Upah Yang Sedikit Tapi Berkah
Seseorang datang kepada Imam Syafi'i mengadukan tentang kesempitan hidup yang ia alami. Dia memberi tahukan bahwa ia bekerja sebagai orang upahan bergaji 5 dirham. Dan gaji itu tidak mencukupinya.
Anehnya, Imam Syafi'i justru menyuruh dia tuk temui orang yang mengupahnya agar mengurangi gajinya jadi 4 dirham. Orang itu pergi melaksanakan perintah Imam Syafi'i sekalipun ia tidak paham maksud dari perintah itu.
Setelah berlalu beberapa lama orang itu datang lagi kepada Imam Syafi'i mengadukan tentang kehidupannya yang tidak ada kemajuan. Lalu Imam Syafi'i memerintahkannya tuk kembali menemui orang yang mengupahnya dan minta tuk mengurangi lagi gajinya jadi 3 dirham. Orang itupun pergi melaksanakan anjuran Imam Syafi'i dengan perasaan sangat heran.
Setelah berlalu sekian hari orang itu kembali lagi menemui Imam Syafi'i dan berterima kasih atas nasehatnya. Ia menceritakan bahwa uang 3 dirham justru bisa menutupi seluruh kebutuhan hidupnya, bahkan hidupnya menjadi lapang. Ia menanyakan apa rahasia di balik itu semua?

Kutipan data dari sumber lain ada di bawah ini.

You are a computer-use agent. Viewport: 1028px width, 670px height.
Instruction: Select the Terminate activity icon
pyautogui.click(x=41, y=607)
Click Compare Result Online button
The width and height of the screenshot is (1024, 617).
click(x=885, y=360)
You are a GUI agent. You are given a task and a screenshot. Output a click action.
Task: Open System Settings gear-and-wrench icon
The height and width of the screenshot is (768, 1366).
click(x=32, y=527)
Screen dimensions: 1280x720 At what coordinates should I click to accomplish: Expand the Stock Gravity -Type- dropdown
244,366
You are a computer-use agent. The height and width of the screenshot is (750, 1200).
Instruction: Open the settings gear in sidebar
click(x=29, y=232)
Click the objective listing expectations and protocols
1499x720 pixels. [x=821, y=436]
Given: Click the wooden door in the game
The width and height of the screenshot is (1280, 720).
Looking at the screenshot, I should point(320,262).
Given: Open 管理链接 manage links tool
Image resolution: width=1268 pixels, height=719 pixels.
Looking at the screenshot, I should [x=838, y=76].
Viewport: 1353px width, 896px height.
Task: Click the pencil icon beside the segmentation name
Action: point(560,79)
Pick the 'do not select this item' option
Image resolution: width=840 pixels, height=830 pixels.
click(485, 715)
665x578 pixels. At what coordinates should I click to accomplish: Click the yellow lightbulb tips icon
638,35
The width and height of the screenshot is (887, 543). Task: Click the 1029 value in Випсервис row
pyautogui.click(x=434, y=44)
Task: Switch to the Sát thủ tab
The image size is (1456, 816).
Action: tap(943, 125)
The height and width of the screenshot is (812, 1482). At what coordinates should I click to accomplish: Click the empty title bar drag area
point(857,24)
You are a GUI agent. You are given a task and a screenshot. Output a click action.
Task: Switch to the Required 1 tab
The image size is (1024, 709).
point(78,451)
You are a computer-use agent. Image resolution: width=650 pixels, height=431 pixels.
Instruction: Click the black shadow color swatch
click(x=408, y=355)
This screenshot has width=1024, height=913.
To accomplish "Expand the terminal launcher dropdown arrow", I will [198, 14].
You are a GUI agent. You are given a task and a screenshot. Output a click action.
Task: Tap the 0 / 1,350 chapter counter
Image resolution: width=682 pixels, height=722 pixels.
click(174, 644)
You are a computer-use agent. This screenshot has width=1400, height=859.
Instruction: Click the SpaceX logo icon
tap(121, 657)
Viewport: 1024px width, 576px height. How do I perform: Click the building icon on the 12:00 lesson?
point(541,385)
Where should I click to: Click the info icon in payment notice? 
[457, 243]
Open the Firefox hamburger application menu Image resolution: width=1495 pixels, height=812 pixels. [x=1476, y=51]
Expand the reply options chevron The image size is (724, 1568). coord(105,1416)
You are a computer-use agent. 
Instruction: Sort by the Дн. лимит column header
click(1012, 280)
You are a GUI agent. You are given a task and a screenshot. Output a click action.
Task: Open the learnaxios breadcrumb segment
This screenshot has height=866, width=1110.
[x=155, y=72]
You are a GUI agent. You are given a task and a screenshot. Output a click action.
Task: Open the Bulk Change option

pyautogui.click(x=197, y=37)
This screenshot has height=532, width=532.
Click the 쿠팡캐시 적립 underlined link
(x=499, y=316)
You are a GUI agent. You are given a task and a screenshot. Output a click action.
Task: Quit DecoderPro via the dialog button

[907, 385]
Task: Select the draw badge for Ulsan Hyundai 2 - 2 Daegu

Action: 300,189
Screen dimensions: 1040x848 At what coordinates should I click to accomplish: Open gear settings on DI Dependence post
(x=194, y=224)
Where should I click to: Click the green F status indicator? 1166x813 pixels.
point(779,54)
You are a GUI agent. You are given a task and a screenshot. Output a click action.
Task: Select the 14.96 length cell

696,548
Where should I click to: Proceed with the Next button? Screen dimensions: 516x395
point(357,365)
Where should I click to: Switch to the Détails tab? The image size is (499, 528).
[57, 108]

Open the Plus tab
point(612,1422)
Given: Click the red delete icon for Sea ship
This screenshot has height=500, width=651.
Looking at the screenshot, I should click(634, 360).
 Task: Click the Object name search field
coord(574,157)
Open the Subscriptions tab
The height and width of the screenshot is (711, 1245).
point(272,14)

Imam Syafi'i menjelaskan bahwa pekerjaan yang ia jalani itu tidak berhak dapatkan upah lebih dari 3 dirham. Dan kelebihan 2 dirham itu telah mencabut keberkahan harta yang ia miliki ketika tercambur dengannya.
Lalu Imam Syafi'i membacakan sebuah sya'ir:
جمع الحرام على الحلال ليكثره
دخل الحرام على الحلال فبعثره
Dia kumpulkan yang haram dengan yang halal supaya ia menjadi banyak.
Yang haram pun masuk ke dalam yang halal lalu ia merusaknya.